Afterward, the court gave Jonathan a stuffed toy - he picked a little dog. Shea and Jonathan donned their father and son Longhorns hats (embroidered for the occasion). And we snapped pictures! Then we went out to eat. It wasn't the big party we were hoping for, but we had to keep it cheap (that whole job-loss thing is still looming over our finances). But we enjoyed a family meal together and it was great!


As I headed back to work, I thought about something so special to me. God took something ugly and turned it into something beautiful. Part of me is angry that my son's biological father has abandoned him these last few years. Over time, he just quit seeing him. He acted as if being a parent only happens when it's convenient, which - for him - it never was convenient. (Parenting just isn't convenient - not for anyone!) In my heart, I believe the whole termination of rights / adoption thing for him was just about money. His actions were never all that "noble" when it came to Jonathan, so I hardly buy into the notion he really thought about Jonathan and what he needed. If he had thought that way, perhaps he would have been a father who was there instead of always having an excuse for not showing up.


It was ugly. It's just one of those ugly things in life. I made a horrible choice when I had sex outside of marriage. But God turned it into something so beautiful when he gave me my son. We had an ugly situation of a broken home and the whole "blended family" thing, and once again, God turned it into something beautiful when he answered our prayers.


Did I pray for my son's father to abandon him or reject him? Absolutely not! When my heart stirred with grave concern over the fact that if something happened to me, Jonathan's whole life would turn upside down, I began to think about adoption. If I died, Jonathan would not only have lost me, but he would also lose Shea, his home, his school and everything good and familiar to him. He'd be sent to a man who has demonstrated time and time again that Jonathan is too much of an inconvenience to him and his life. Oh how my heart weighed down so heavily at that thought. So Shea and I prayed about whether or not to approach Robert about terminating his rights so Shea could adopt him. Robert had brought it up a year or so before that, but the conversation stopped when I asked him why he wanted to end the relationship with his son. Would it be the right thing to pursue this ourselves?


As we prayed, we really felt no peace about pursuing the legal action. We concluded that we could not pursue shutting the door on this relationship. Whatever happened or didn't happen, we needed to leave it in God's hands and not take it into our own hands. Yet still, I was disturbed by the conflict of impressions on my heart and kept praying for God to help me resolve it. Why the burden to protect my son from the possible upheaval and yet no reasonable way to do so that God seemed to be in favor of? Then came the text message...

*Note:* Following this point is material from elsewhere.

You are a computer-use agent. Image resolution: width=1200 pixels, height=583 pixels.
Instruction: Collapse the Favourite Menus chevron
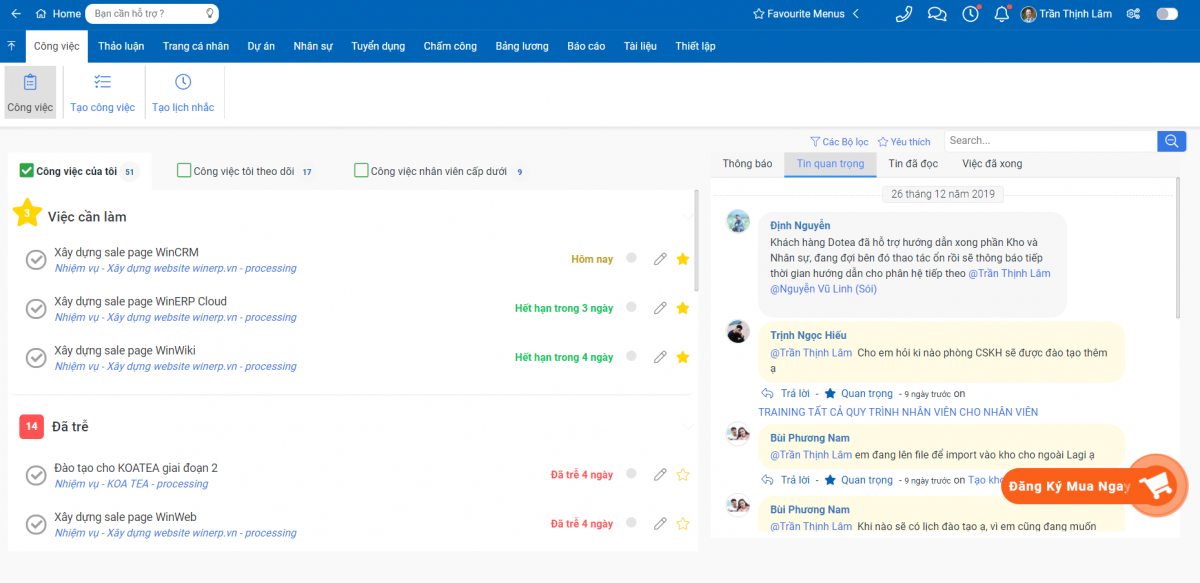pyautogui.click(x=856, y=14)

Yes, a text message. I received the text from Robert asking about termination and adoption. It opened up a conversation and this time, he wasn't really asking so much as he was telling me that's what he was going to do. He had met with an attorney and offered to pay for the entire process. So he did. He payed for it all - the court costs, the attorney fees, the home study - everything. It made me cry to think that money was so much more important to this man than his son, and that he was really going to sever the relationship forever. But I couldn't change Robert. And in the end, I simply saw this as God's answer to our prayers.


While Jonathan will still have to work through this issue at varying points throughout his lifetime, I know in my heart without a doubt, this was the right thing to do for him. I wonder about how this will affect Jonathan's testimony in life. Shea and I want to adopt other children and I wonder how Jonathan will be able to comfort and identify with those children because of this event. I wonder how God will use this to draw Jonathan to Himself. After all, each of us as believers are adopted by Him. How will God use this in our lives (Shea and me)?


It's amazing to think of the endless possibilities, but alas - we'll just have to wait and see how the story goes. This is our next chapter and we're excited at how the Lord has worked it so far. He really is a God who can make beauty rise from ashes! Thank you Lord for your Sovereignty and Wonderful works! I pray that you'll use this to draw each and every one of us closer to you!